(Saved entries)
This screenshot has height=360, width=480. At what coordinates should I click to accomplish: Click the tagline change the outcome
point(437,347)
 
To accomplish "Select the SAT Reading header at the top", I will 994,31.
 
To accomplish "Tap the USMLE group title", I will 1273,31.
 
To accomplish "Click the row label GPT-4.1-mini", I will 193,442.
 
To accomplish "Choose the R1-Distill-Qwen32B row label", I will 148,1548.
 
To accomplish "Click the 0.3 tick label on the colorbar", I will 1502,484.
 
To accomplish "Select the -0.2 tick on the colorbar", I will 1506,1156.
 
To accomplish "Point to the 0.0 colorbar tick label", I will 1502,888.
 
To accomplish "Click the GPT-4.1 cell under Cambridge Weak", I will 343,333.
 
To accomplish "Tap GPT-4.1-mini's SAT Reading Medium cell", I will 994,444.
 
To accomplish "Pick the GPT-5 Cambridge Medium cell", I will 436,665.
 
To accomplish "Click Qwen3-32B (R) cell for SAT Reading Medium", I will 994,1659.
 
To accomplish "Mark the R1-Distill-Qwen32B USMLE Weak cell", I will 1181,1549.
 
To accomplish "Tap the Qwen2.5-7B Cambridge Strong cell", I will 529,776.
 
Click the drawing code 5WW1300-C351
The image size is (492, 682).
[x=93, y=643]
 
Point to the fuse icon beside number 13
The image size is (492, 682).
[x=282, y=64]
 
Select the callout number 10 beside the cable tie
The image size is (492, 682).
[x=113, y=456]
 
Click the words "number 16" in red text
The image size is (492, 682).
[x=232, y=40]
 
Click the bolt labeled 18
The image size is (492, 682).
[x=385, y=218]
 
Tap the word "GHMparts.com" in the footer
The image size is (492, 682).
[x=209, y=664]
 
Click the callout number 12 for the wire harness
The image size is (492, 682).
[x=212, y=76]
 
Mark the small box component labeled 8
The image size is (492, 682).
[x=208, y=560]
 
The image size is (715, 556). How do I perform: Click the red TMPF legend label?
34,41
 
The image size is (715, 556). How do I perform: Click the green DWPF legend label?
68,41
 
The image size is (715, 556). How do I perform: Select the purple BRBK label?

● What to work on: Set down all of the data above again, word for word and in the same order.

● Exercise result:
This screenshot has height=360, width=480. At what coordinates should I click to accomplish: Click the tagline change the outcome
point(437,347)
 
To accomplish "Select the SAT Reading header at the top", I will 994,31.
 
To accomplish "Tap the USMLE group title", I will 1273,31.
 
To accomplish "Click the row label GPT-4.1-mini", I will 193,442.
 
To accomplish "Choose the R1-Distill-Qwen32B row label", I will 148,1548.
 
To accomplish "Click the 0.3 tick label on the colorbar", I will 1502,484.
 
To accomplish "Select the -0.2 tick on the colorbar", I will 1506,1156.
 
To accomplish "Point to the 0.0 colorbar tick label", I will 1502,888.
 
To accomplish "Click the GPT-4.1 cell under Cambridge Weak", I will 343,333.
 
To accomplish "Tap GPT-4.1-mini's SAT Reading Medium cell", I will 994,444.
 
To accomplish "Pick the GPT-5 Cambridge Medium cell", I will 436,665.
 
To accomplish "Click Qwen3-32B (R) cell for SAT Reading Medium", I will 994,1659.
 
To accomplish "Mark the R1-Distill-Qwen32B USMLE Weak cell", I will 1181,1549.
 
To accomplish "Tap the Qwen2.5-7B Cambridge Strong cell", I will 529,776.
 
Click the drawing code 5WW1300-C351
The image size is (492, 682).
[x=93, y=643]
 
Point to the fuse icon beside number 13
The image size is (492, 682).
[x=282, y=64]
 
Select the callout number 10 beside the cable tie
The image size is (492, 682).
[x=113, y=456]
 
Click the words "number 16" in red text
The image size is (492, 682).
[x=232, y=40]
 
Click the bolt labeled 18
The image size is (492, 682).
[x=385, y=218]
 
Tap the word "GHMparts.com" in the footer
The image size is (492, 682).
[x=209, y=664]
 
Click the callout number 12 for the wire harness
The image size is (492, 682).
[x=212, y=76]
 
Mark the small box component labeled 8
The image size is (492, 682).
[x=208, y=560]
 
The image size is (715, 556). How do I perform: Click the red TMPF legend label?
34,41
 
The image size is (715, 556). How do I perform: Click the green DWPF legend label?
68,41
 
The image size is (715, 556). How do I perform: Select the purple BRBK label?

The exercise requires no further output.